Через некоторое время эстра понял, что о чём бы он ни задумался, в голове обязательно начнут всплывать обрывки разрозненных сведений об этом предмете, будь то одежда, какое-то растение или деревенские традиции. Что-то из тех полувоспоминаний-полуозарений казалось непререкаемой истиной, что-то предположением, а что-то – смутным откликом из сна. Когда на прогалине в лесу попалось дерево, под которым в изобилии лежали мелкие плоды в светло-коричневой скорлупе, странник вспомнил, что они на вкус пряные, немного смолистые и что ими можно хорошо утолить голод, но потом обязательно захочется пить.
Вот только эстра не мог понять, хорошим ли кажется их вкус или же отвратительным.
– Как будто знания во мне – не мои, – пробормотал он, переступая с ноги на ногу, и вдруг ясно осознал: чувство, которое он сейчас испытывает – беспокойство. – Это орехи дерева нум… они редко встречаются и считаются деликатесом… Но нравятся ли они мне?
Не иметь собственных пристрастий, желаний, не знать, какие эмоции вызывает в нём то или иное явление либо предмет, оказалось неприятно.

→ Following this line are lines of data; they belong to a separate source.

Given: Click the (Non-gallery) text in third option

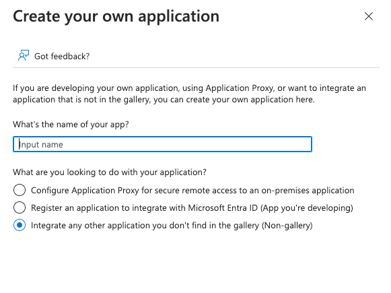Looking at the screenshot, I should [x=287, y=226].
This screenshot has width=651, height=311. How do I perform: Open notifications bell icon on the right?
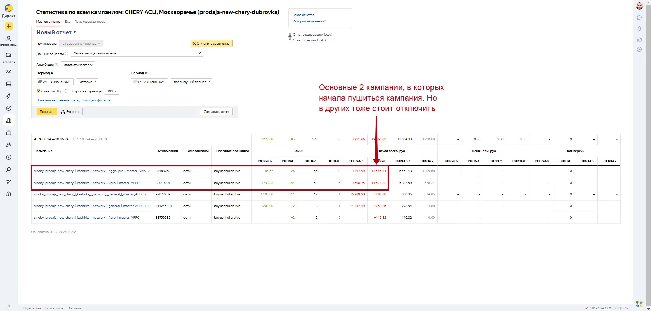pos(639,29)
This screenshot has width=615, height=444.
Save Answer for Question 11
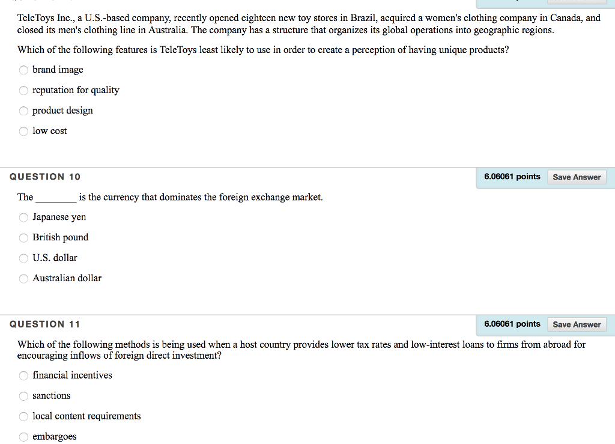point(577,324)
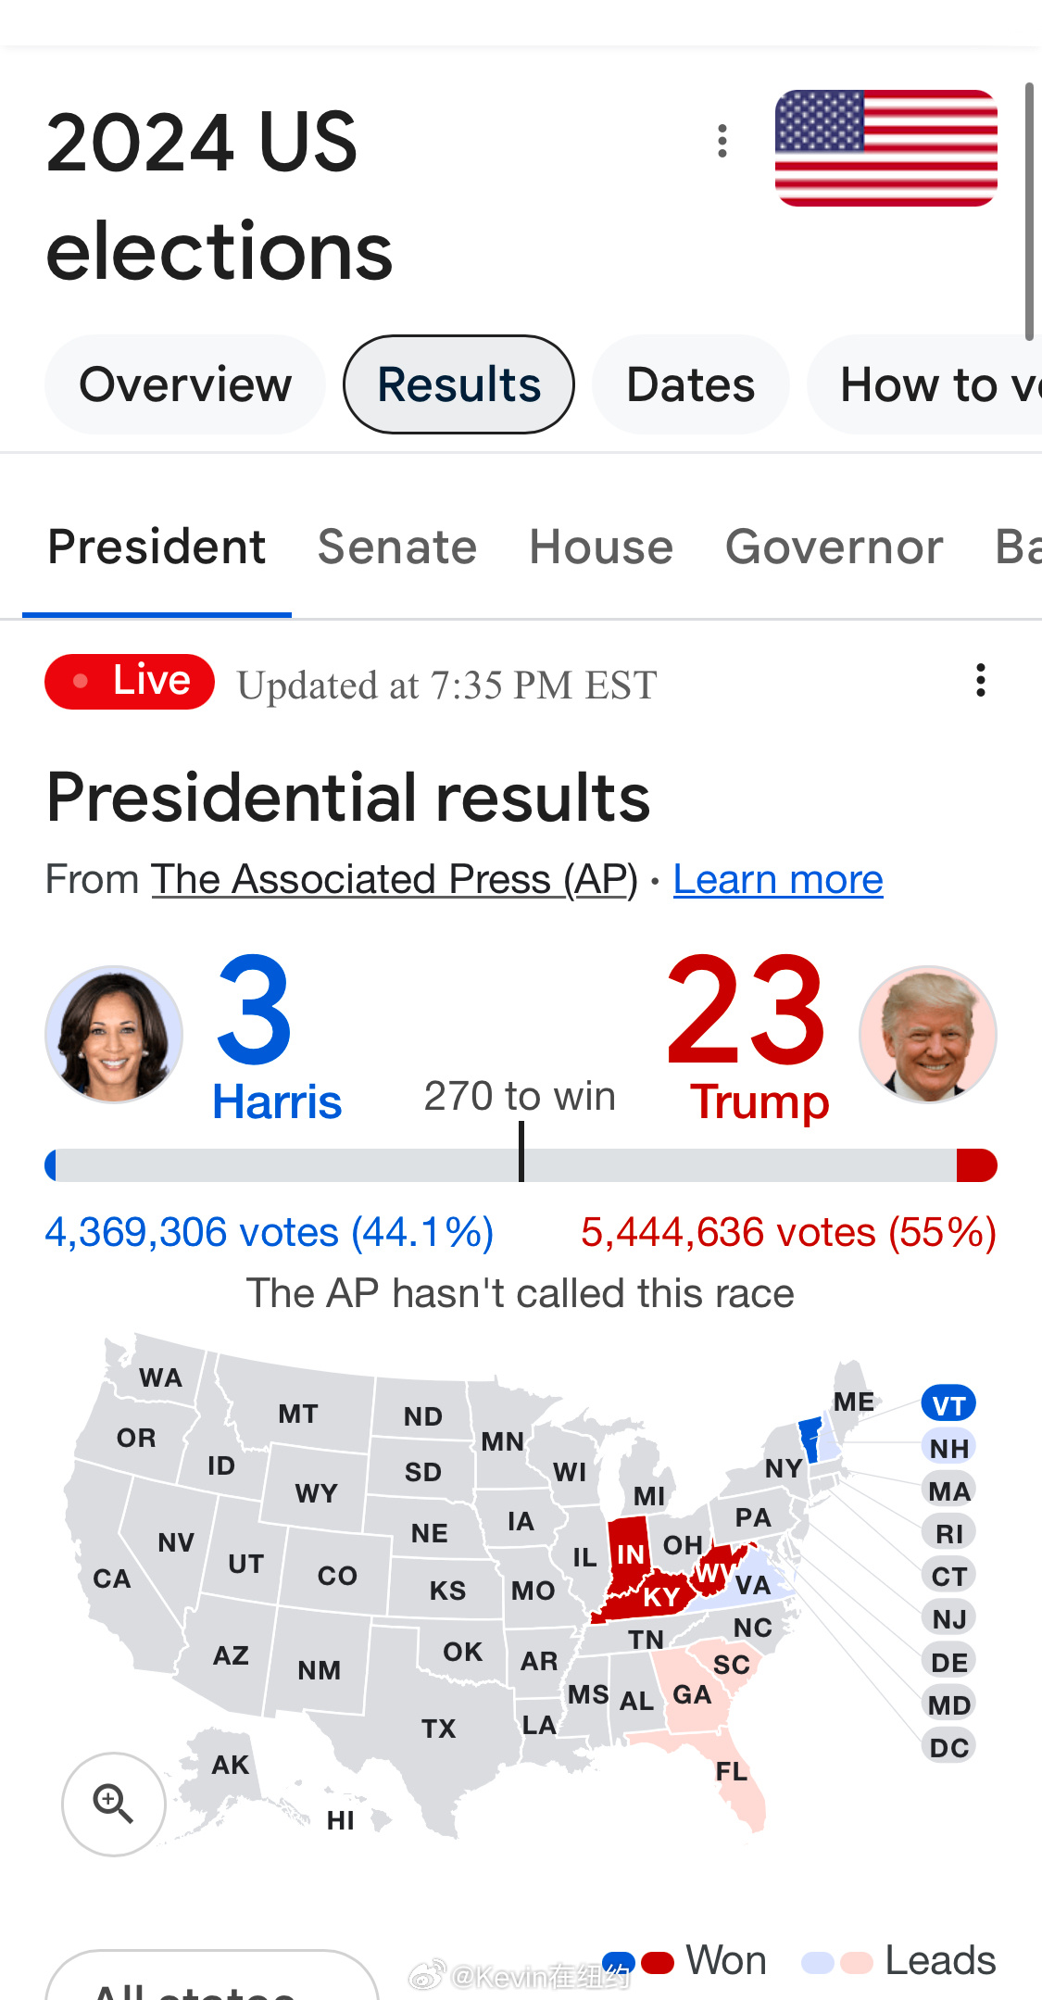Switch to the House tab
1042x2000 pixels.
[x=601, y=547]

Посох был достаточно длинным, чтобы сбить с дерева несколько орехов: память подсказывала, что те, лежащие на земле, остались с позапрошлого года и хуже годятся в пищу. Скорлупа легко крошилась даже под пальцами и распространяла резкий хвойный запах. Ядрышко оказалось жёлто-зелёным и шершавым; эстра начистил для себя целую горсть и лишь потом осторожно прикусил одно из них.
Сильный и яркий вкус был совсем не таким, как в воспоминаниях.
Эстра почувствовал странное тепло в груди – и улыбнулся.
– Кажется, орехи мне всё-таки нравятся.
Вскоре окончательно стемнело. Звезда спутника над плечом постепенно разгоралась ярче и ярче – так, что можно было идти, не опасаясь запнуться за колючую лозу или провалиться в овраг. Чувство нехватки времени, непоправимого опоздания словно нарастало с этим светом и торопило скорей добраться до человеческого жилья. И эстра шёл ночь напролёт, а когда тёмное небо начало светлеть, лес наконец расступился.
Дальше лежала широкая полоса некошеного луга, обрамлявшая бескрайние сады с цветущим кустарником в полтора человеческих роста. А в самом сердце этих садов раскинулось большое поселение – на тысячу домов, не меньше.
Лиловая дымка морт клубилась над ним, горькая, как запах пожарища.
Издали казалось, что вокруг поселения нет ни ограждения, ни дозорных. Однако стоило эстре подойти ближе, как за первой линией цветущего кустарника стали видны опорные столбы. Они располагались через каждые двадцать шагов. Между ними тянулись полупрозрачные нити основы, по которым вилась серебристая паутинка. От неё исходил тихий и низкий гул. На шаг по ту и другую сторону от заграждающей сети трава не росла.